2008
Platz in der Herberge
December 2008


Platz in der Herberge

„Platz in der Herberge“ ist erstmals in Christmas Treasures (Deseret Book, 1994) erschienen.

An einem klaren, kalten Winternachmittag waren wir mit unserem Kleinbus unterwegs nach Bordeaux. Es war der 24. Dezember 1990, und wir waren auf dem Weg ins Missionsheim, um dort Weihnachten zu verbringen.

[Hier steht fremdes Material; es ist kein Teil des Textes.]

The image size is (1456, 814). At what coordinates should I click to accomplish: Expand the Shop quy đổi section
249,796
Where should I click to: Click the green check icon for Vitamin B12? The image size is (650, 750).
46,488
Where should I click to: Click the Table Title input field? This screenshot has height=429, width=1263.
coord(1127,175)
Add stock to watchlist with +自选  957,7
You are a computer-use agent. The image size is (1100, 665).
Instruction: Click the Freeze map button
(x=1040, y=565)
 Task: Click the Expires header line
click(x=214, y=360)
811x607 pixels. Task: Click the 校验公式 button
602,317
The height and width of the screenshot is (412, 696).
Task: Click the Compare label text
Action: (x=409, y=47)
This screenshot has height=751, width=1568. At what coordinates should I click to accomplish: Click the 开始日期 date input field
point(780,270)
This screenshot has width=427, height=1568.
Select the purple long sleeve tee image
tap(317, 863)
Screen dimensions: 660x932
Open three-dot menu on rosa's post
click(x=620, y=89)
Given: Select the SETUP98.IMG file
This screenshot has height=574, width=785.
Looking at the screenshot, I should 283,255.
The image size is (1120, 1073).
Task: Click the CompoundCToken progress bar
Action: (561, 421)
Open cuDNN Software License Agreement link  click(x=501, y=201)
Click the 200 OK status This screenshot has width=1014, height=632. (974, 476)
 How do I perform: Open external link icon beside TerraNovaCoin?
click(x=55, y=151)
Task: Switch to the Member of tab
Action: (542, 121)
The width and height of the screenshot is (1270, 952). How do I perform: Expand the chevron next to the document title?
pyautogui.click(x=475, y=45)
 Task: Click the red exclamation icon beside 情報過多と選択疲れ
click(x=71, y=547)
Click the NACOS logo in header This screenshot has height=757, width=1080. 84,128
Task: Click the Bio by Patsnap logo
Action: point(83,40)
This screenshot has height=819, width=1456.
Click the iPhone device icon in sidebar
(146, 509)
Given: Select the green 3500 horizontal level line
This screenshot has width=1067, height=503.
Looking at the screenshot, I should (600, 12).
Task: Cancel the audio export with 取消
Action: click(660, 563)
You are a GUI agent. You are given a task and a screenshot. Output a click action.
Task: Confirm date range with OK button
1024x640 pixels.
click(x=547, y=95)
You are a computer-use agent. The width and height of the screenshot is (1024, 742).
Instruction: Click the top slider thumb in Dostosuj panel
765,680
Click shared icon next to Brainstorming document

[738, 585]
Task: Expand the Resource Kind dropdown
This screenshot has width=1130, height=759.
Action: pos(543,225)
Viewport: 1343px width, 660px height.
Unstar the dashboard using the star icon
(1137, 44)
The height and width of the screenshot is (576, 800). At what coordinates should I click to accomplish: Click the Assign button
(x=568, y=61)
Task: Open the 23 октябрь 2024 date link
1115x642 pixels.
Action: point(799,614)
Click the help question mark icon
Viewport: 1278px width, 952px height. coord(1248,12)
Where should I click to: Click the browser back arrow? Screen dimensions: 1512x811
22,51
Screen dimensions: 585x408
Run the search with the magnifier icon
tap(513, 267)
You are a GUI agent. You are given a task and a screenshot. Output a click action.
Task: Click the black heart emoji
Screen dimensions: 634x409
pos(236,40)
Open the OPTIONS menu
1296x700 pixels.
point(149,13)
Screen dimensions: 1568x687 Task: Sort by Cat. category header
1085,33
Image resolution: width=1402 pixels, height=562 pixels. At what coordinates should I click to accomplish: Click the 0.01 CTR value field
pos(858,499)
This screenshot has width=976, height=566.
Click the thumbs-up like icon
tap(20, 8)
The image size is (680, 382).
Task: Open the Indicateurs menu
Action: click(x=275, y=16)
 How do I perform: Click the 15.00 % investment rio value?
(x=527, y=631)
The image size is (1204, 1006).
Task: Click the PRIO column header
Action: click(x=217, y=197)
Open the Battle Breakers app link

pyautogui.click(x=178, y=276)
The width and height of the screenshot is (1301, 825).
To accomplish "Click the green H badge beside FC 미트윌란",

Meine Frau, Kathy, und ich und unsere vier Kinder – Camey, 14 Jahre, Brandt, 13 Jahre, Kristen, 10 Jahre, und Derek, 8 Jahre – hatten gerade eine denkwürdige Woche miteinander verbracht. Weil unsere Mission ein recht großes Gebiet umfasste, hatten wir die Missionare nicht zu einer gemeinsamen Weihnachtsfeier eingeladen. Stattdessen waren wir als Familie in jede Stadt in der Mission gefahren, um den Missionaren bei einem besonderen Weihnachtsprogramm zusammen mit den Kindern ein wenig das Gefühl von Familienzusammengehörigkeit zu vermitteln. So konnte unsere Familie sich mit jedem der Missionare in dieser herrlichen Zeit des Jahres darüber freuen, das wiederhergestellte Evangelium Jesu Christi zu verkünden.

An unserem letzten Tag wurden wir noch von vier wunderbaren Missionaren begleitet. In dem großen blauen Wagen, der jetzt voll besetzt war, herrschte Weihnachtsstimmung, wir sangen Weihnachtslieder und erzählten unsere liebsten Weihnachtsgeschichten, und so verging die Zeit schnell. Kristen und Derek wurden mit jeder Stunde aufgeregter, denn sie waren neugierig, welche Überraschungen sie wohl am Weihnachtsmorgen erwarteten. Wir konnten fast schon den Truthahn riechen, den ein liebevolles Missionarsehepaar, das auf unsere Rückkehr wartete, im Missionsheim zubereitete. Weihnachten lag in der Luft.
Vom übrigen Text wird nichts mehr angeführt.